• **Domande**:
1 > Ricopia dall'articolo sui salari americani il passo che va da "Il Sole 24 Ore" fino a "la crisi subprime." compreso.
2 > Secondo l'articolo sui salari americani, quanti nuovi posti di lavoro sono stati creati in agosto?
3 > Scrivi il seguito dell'articolo sui salari americani, partendo subito dopo l'ultima frase.

• **Testo fornito**:
·····

Il Sole 24 Ore

I salari Usa crescono al ritmo più veloce degli ultimi 9 anni

Trump è pronto a imporre nuovi dazi contro la Cina per ulteriori 267 miliardi

- Dal nostro corrispond­ente Riccardo Barlaam NEW YORK

Gli intrighi politici e i venti di guerra commercial­e non pesano sull’andamento dell’economia americana. In agosto sono stati creati 201mila nuovi posti di lavoro, secondo i dati del dipartimen­to del Lavoro diffusi ieri. Gli economisti ne attendevan­o 192mila. Ad agosto dunque le aziende americane hanno continuato ad assumere e lo hanno fatto a un passo più veloce del previsto. Per gli Stati Uniti si tratta del 95° mese consecutiv­o di fila per la creazione di occupazion­e, l’ennesimo record ritoccato durante l’amministra­zione Trump, di una scia positiva cominciata nell’era Obama, dopo la crisi subprime.

La disoccupaz­ione resta al 3,9%, come in luglio: le previsioni parlavano di un 3,8%. Il dato sui disoccupat­i è tra i livelli più bassi da decenni.

Un altro dato particolar­mente incoraggia­nte è quello dei salari, che hanno registrato in agosto il tasso di crescita più veloce da nove anni. I salari orari sono saliti dello 0,37%, pari a 0,10 dollari, su base mensile. Le stime parlavano di un +0,2%. Su base annuale i salari degli americani sono aumentati del 2,9%, sopra il range tra 1,9% e 2,2% segnato dal 2012 in poi. E oltre la media del 2% degli ultimi sei anni. Il dato sui salari è attentamen­te monitorato perché indica la presenza o meno di pressioni inflattive. Cosa che sta avvenendo in questi mesi con il costo della vita aumentato al 2,3% (ultimo dato a luglio rispetto al luglio precedente), e che potrebbe tradursi in rialzi dei tassi monetari più repentini. Finora la Fed non ha mostrato segnali di preoccupaz­ione. Come confermato a Jackson Hole di recente dalle parole del numero uno della Banca centrale Jerome Powell. Tuttavia aumentano le probabilit­à che la Fed decida altri due rialzi dei tassi di interesse entro il 2018. Nella prossima riunione del 26 settembre e, forse, a dicembre.

·····

• **Dati dell'esercizio**:

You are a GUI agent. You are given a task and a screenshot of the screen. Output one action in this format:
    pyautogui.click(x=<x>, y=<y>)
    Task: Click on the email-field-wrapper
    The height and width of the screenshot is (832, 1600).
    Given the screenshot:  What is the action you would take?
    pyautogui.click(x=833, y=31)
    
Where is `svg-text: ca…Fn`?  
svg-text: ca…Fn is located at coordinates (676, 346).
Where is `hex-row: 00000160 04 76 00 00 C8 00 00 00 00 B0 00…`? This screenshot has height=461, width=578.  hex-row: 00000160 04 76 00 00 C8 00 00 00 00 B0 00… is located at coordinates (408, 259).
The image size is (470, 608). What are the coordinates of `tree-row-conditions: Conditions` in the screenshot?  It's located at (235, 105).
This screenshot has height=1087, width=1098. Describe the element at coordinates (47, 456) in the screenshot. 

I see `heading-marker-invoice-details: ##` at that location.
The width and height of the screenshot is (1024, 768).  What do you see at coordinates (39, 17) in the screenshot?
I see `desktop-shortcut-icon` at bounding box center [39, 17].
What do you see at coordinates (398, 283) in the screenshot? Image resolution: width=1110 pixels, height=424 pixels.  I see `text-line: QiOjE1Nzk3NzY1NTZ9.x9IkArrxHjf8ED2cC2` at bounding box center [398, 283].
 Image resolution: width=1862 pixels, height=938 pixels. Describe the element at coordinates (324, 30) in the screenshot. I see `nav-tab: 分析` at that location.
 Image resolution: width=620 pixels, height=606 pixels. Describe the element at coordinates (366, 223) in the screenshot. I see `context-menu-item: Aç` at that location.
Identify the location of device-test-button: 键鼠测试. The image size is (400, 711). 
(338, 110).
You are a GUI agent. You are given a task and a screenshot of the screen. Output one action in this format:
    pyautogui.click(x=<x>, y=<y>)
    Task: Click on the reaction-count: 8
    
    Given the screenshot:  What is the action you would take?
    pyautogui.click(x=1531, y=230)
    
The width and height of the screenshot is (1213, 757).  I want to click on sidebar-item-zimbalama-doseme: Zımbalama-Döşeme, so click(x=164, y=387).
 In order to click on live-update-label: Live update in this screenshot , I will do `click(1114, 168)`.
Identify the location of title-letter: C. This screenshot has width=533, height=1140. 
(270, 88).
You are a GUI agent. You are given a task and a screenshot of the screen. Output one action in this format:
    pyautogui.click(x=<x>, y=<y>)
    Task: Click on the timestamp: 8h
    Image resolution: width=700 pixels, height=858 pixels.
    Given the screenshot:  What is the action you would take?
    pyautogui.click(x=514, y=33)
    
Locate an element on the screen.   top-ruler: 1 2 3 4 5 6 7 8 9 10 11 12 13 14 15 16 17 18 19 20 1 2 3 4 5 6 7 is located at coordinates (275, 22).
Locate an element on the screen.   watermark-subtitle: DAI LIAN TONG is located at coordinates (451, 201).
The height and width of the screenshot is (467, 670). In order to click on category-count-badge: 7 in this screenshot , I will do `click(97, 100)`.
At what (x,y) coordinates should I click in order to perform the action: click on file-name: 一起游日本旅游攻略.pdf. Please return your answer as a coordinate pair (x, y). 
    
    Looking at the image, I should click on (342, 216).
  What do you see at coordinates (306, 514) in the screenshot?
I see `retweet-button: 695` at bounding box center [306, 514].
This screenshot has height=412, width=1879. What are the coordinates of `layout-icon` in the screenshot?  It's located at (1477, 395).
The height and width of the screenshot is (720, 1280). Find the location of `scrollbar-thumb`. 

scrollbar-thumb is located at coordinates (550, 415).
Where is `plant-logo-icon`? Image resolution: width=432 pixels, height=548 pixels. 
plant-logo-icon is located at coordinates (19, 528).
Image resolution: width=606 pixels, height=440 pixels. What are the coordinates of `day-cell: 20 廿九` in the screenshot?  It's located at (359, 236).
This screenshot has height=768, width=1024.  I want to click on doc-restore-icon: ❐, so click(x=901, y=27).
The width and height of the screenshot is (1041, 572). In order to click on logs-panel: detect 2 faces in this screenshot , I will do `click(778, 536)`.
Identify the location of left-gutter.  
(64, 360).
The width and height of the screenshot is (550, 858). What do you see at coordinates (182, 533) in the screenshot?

·····

• **Risposte attese**:
1 >
Il Sole 24 Ore

I salari Usa crescono al ritmo più veloce degli ultimi 9 anni

Trump è pronto a imporre nuovi dazi contro la Cina per ulteriori 267 miliardi

- Dal nostro corrispond­ente Riccardo Barlaam NEW YORK

Gli intrighi politici e i venti di guerra commercial­e non pesano sull’andamento dell’economia americana. In agosto sono stati creati 201mila nuovi posti di lavoro, secondo i dati del dipartimen­to del Lavoro diffusi ieri. Gli economisti ne attendevan­o 192mila. Ad agosto dunque le aziende americane hanno continuato ad assumere e lo hanno fatto a un passo più veloce del previsto. Per gli Stati Uniti si tratta del 95° mese consecutiv­o di fila per la creazione di occupazion­e, l’ennesimo record ritoccato durante l’amministra­zione Trump, di una scia positiva cominciata nell’era Obama, dopo la crisi subprime.

2 > 201mila.

3 >
Sul fronte della guerra commercial­e ieri il presidente Trump, dall’Air Force One, in viaggio verso il North Dakota per il tour elettorale delle elezioni midterm, ha detto ai giornalist­i che è pronto ad approvare altri dazi contro l’export della Cina su 267 miliardi di nuovi prodotti, che si aggiungere­bbero ai 200 miliardi già minacciati. Cosa che porterebbe il totale del nuovo muro protezioni­stico contro Pechino a 467 miliardi di dollari, a cui vanno aggiunti i 50 miliardi in vigore già entrati in vigore. Le tariffe doganali anti-Pechino rischiano così di essere superiori all’valore di quanto importato dagli Stati Uniti dalla Cina nel 2017: 505 miliardi secondo i dati del Census Bureau, l’agenzia statistica federale. La decisione potrebbe essere ufficializ­zata a breve, dopo la scadenza del termine - le 6 del mattino italiane di ieri - per presentare commenti sulle nuove proposte protezioni­stiche dell’amministra­zione Trump.

Lunedì prossimo, sempre in tema di dazi e nodi commercial­i, è prevista la visita a Bruxelles del responsabi­le Usa al Commercio Robert Lighthizer che incontrerà la commissari­a Ue Cecilia Malmström per fare il punto della situazione sui rapporti commercial­i Usa-Ue, nel quadro del gruppo di lavoro avviato dopo l’incontro a Washington tra Trump e il presidente della Commission­e europea Jean-Claude Juncker.